Fourteen senators supported the amnesty, one (Sen. Joker Arroyo) opposed it and another (Sen. Gregorio Honasan) abstained. Honasan could benefit from the amnesty grant being a respondent in one of the coup d’etat cases.

The amnesty would take effect 15 days after the publication of the proclamation. The Department of National Defense was given up to 90 days to decide on those who have applied for amnesty.

In Bani, Pangasinan, Mr. Aquino indicated that criminal cases would proceed against those who would not apply for amnesty despite being covered by his proclamation.

“I would assume if one doesn’t avail [himself] of the amnesty, the wheels of justice will continue to move,” the President told reporters.

“Amnesty not only forgives, but it also forgets … The beneficiaries of Proclamation No. 75 appeal to our sense of compassion and generosity. They have endured enough suffering to last them a lifetime. This would be the greatest Christmas gift we could offer them,” Sen. Teofisto Guingona said in his sponsorship speech of Senate Resolution No. 4 supporting the proclamation.

Guingona is the chair of the Senate committee on peace, unification and reconciliation.


Lack of remorse

Arroyo said the grant was “mishandled” as he complained about the lack of consultation with Congress, the broad scope of the presidential act, and the lack of remorse or admission of guilt by the rebel soldiers.

Sen. Miguel Zubiri voted “yes” to the amnesty but said he would have preferred that recidivists or those who would commit rebellious acts anew would not be eligible for amnesty again.

At the hearing of the Senate committee on peace, unification and reconciliation yesterday morning, Executive Secretary Paquito Ochoa said: “The main purpose of the amnesty is to forgive and forget such that there’s no more reason even for this case to remain pending.”
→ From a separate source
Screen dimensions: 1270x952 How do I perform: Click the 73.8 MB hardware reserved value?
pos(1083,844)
The list of eligible military personnel and civilians was based on the pending cases filed by the Department of Justice during the past administration.

Ochoa and Defense Secretary Voltaire Gazmin clarified reports on the scope of the amnesty as senators argued whether civilians should be among those to be given amnesty.
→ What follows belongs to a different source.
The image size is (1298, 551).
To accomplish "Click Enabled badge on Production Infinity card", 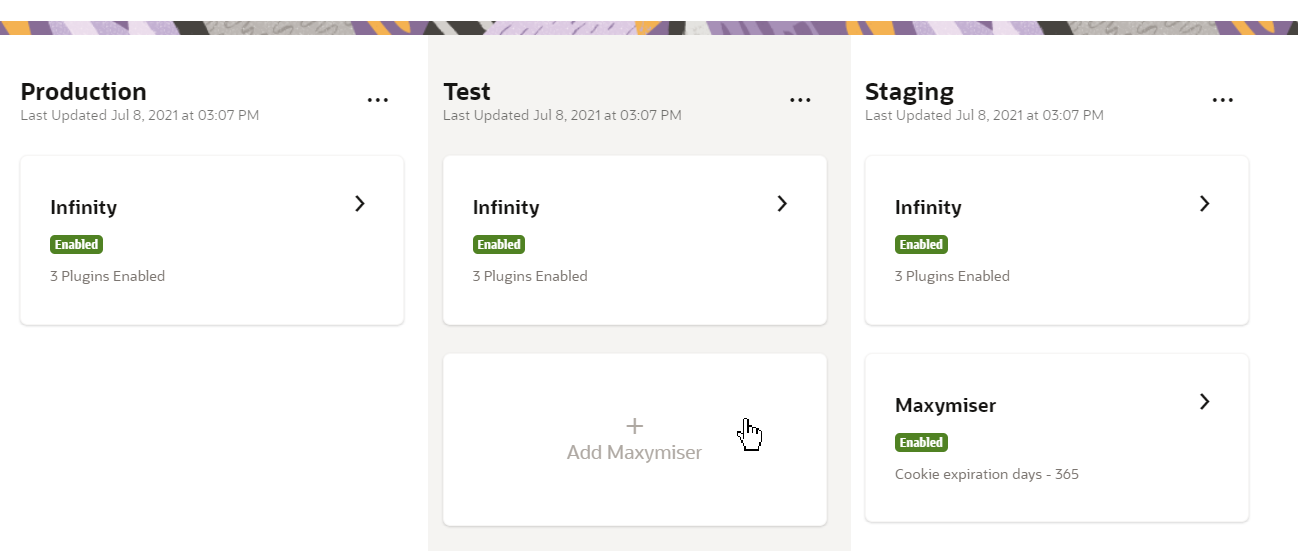I will [x=77, y=244].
Ochoa said that while there were leftist rebels included in the case filed by the Department of Justice, the amnesty would only apply to their acts of rebellion in any

of the three coup d’etat attempts—the Oakwood mutiny, the Marine stand-off, and the Peninsula Manila siege.

Trillanes, one of the leaders of the Magdalo group, figured in both the Oakwood mutiny in 2003 and the Peninsula Manila siege in 2007. While in prison, he ran for senator in 2007 and won.

List pointless

Sen. Francis Escudero said it was possible that other civilians could still surface and apply for amnesty since a number of people implicated in the acts of rebellion were not identified.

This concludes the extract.